After a few years of being a pediatrician, I began to think about writing, and now I have a dream of publishing a book, specifically a novel or a memoir.
DMS: How did your writing dream come about?
Duane Carter: I started writing poetry in high school. It was odd in that it came somewhat easily for me. I really began to cherish it, though, when I was introduced to the poetic masters like Woodsworth, Frost, Eliot, Blake and Shelley in my English classes in high school (Thanks, Ms. Ford!!) I just would get a thought in my head, and I would sit down to write it, and it would turn into a poem. So, I started at 15 or so, and I never quit.
I went through several years, in the midst of medical school and residency, where I wrote very little. Then I began to have some great personal struggles that somewhat led me back to writing, and I’ve never stopped since.
One day I was looking at a photograph I had taken while hiking and it “spoke” to me. I began to write what I heard, and so a new form of poetry for me happened. I began to take photographs of places and situations where I saw beauty and design and grace, and then I would write about the place. It was great fun.

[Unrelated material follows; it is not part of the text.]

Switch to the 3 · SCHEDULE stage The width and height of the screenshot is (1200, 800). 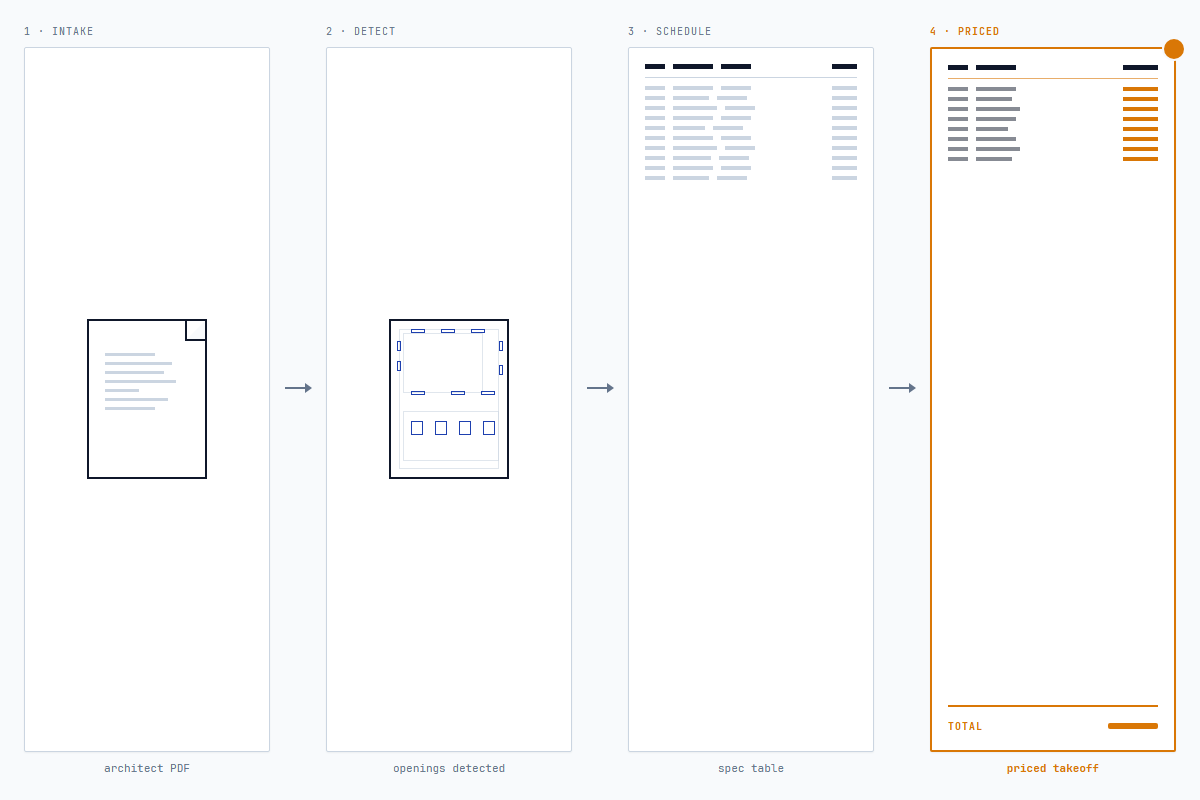pyautogui.click(x=670, y=31)
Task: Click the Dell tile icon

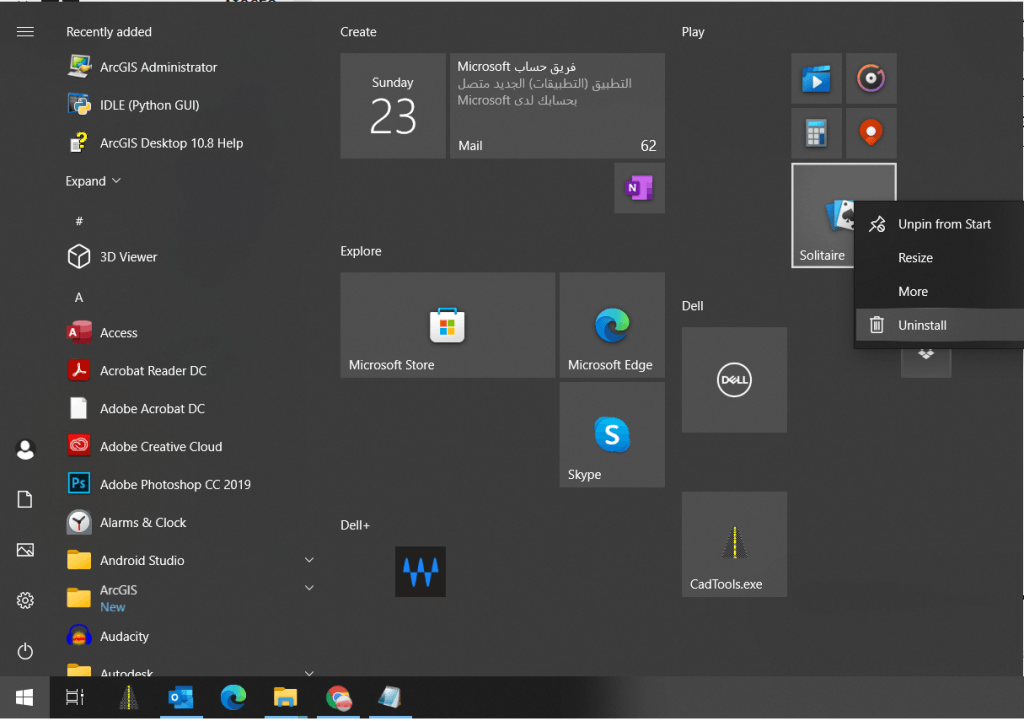Action: pos(734,380)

It’s funny to see that a lot of the things that are dreams being fulfilled in my life were surprises, things that “just” happened to me, things that popped up in my life, and I saw that I really wanted to pursue them, and I chose to do so. I always encourage my kids to watch for these things. When something grabs your heart, even if it’s in the middle of what seems to be the normal and mundane, go for it.
DMS: What accomplishment are you most proud of?

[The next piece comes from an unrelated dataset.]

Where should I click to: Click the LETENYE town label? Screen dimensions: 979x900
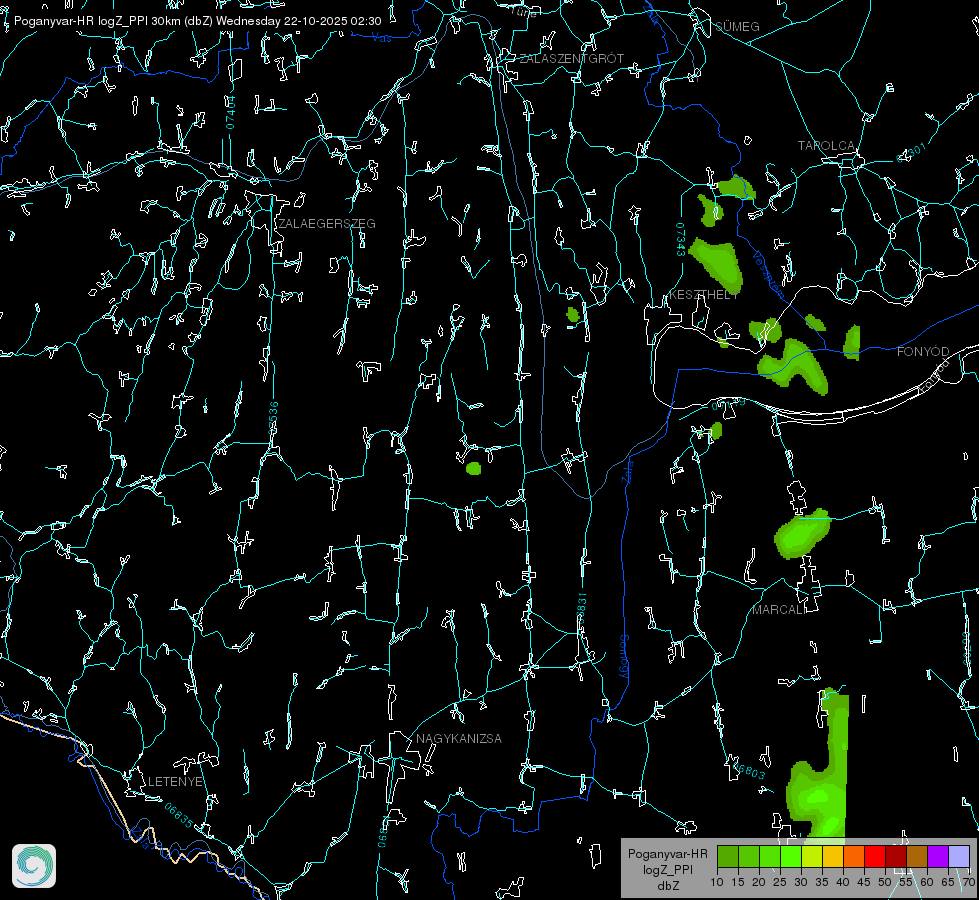pos(175,782)
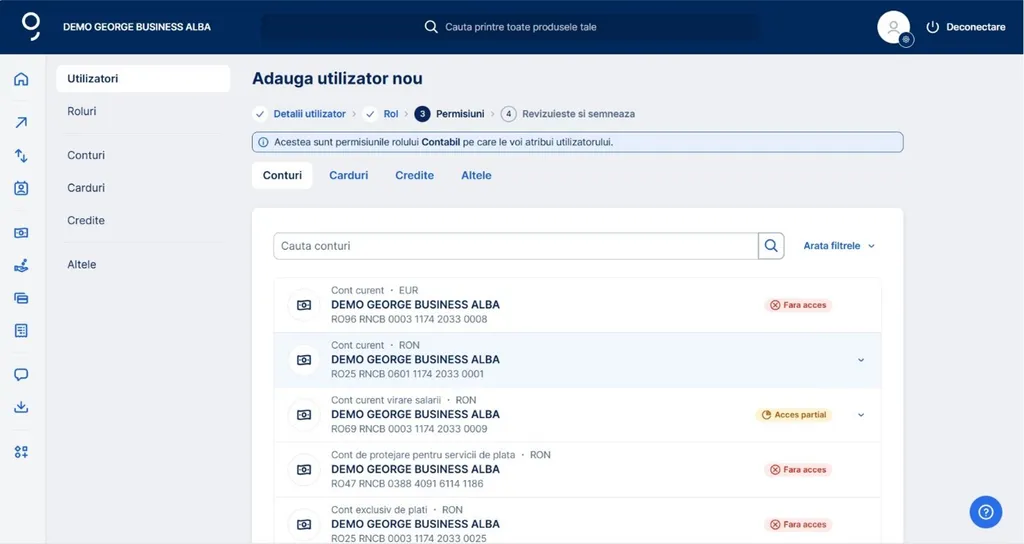Screen dimensions: 1024x544
Task: Open the chat message icon in sidebar
Action: [x=21, y=375]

Duane Carter: I could list things like academic awards and such, but honestly, I think the thing I’m most proud of is being a parent to 13 children (12 of whom are adopted). And the funny thing is that those adoptions were more my wife’s doing than mine. However, being a father to children from all over the world has been my most life-changing accomplishment.

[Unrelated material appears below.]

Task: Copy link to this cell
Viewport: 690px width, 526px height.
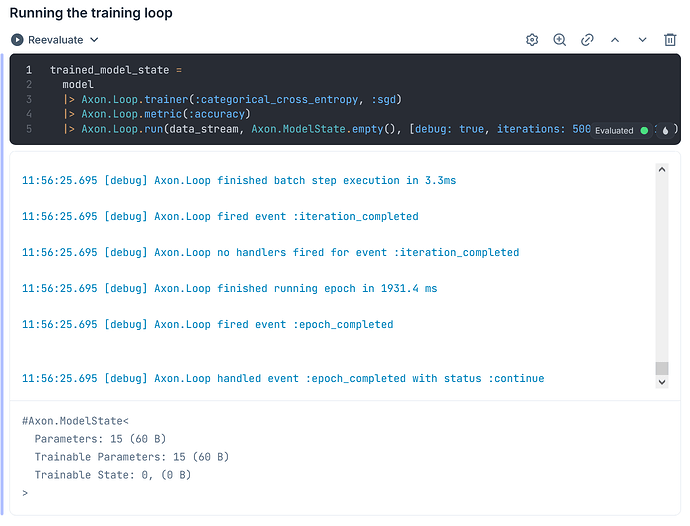Action: pos(588,40)
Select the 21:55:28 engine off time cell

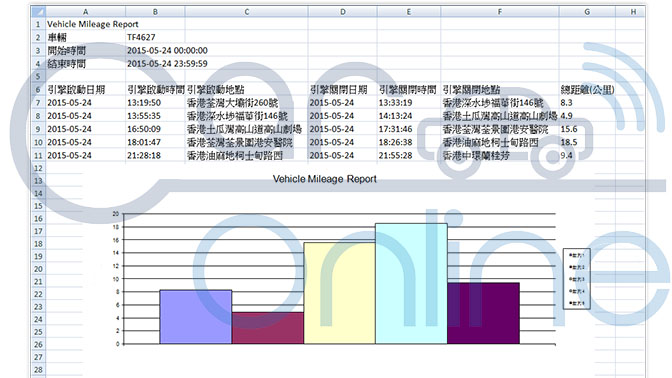point(408,156)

DMS: What advice do you have for others in pursuit of their dreams?
Duane Carter: I answered that one a little above. For one, don’t get so caught up in your dream that you forget to live life. Travel. Have fun. Spend time with friends and family. Make really, really, really great relationships. Sure, focus and hard work are important, but living life is much more important. I understand there are times for sacrifices. Sacrifice is essential, I think, to making dreams a reality. But for Pete’s sake, don’t give up the really important things of life (like love and relationships).
DMS: What steps have you taken to get to where you are presently?
Duane Carter: Honestly, I’ve simply worked hard. However, I can’t emphasize enough the importance of my wife sticking with me through the hard and difficult times of pursuing my professional dream. That’s why I said what I did above regarding relationships. I read. A LOT. I read, I listen, I put things into my mind that are focused on what I want to do. For example, right now I don’t spend as much time reading about medicine as I spend reading really good books and writing poetry. I surround myself with people who are high achievers. And last but not least, I’ve learned to enjoy life more. It’s OK to have days of just resting and relaxing. It’s OK to go on vacations and not work. It’s OK to love one’s self. I’ve also learned to take care of myself much better with good sleep, good food, and exercise. I think I’m better off physically, emotionally, and spiritually than I’ve been my entire life.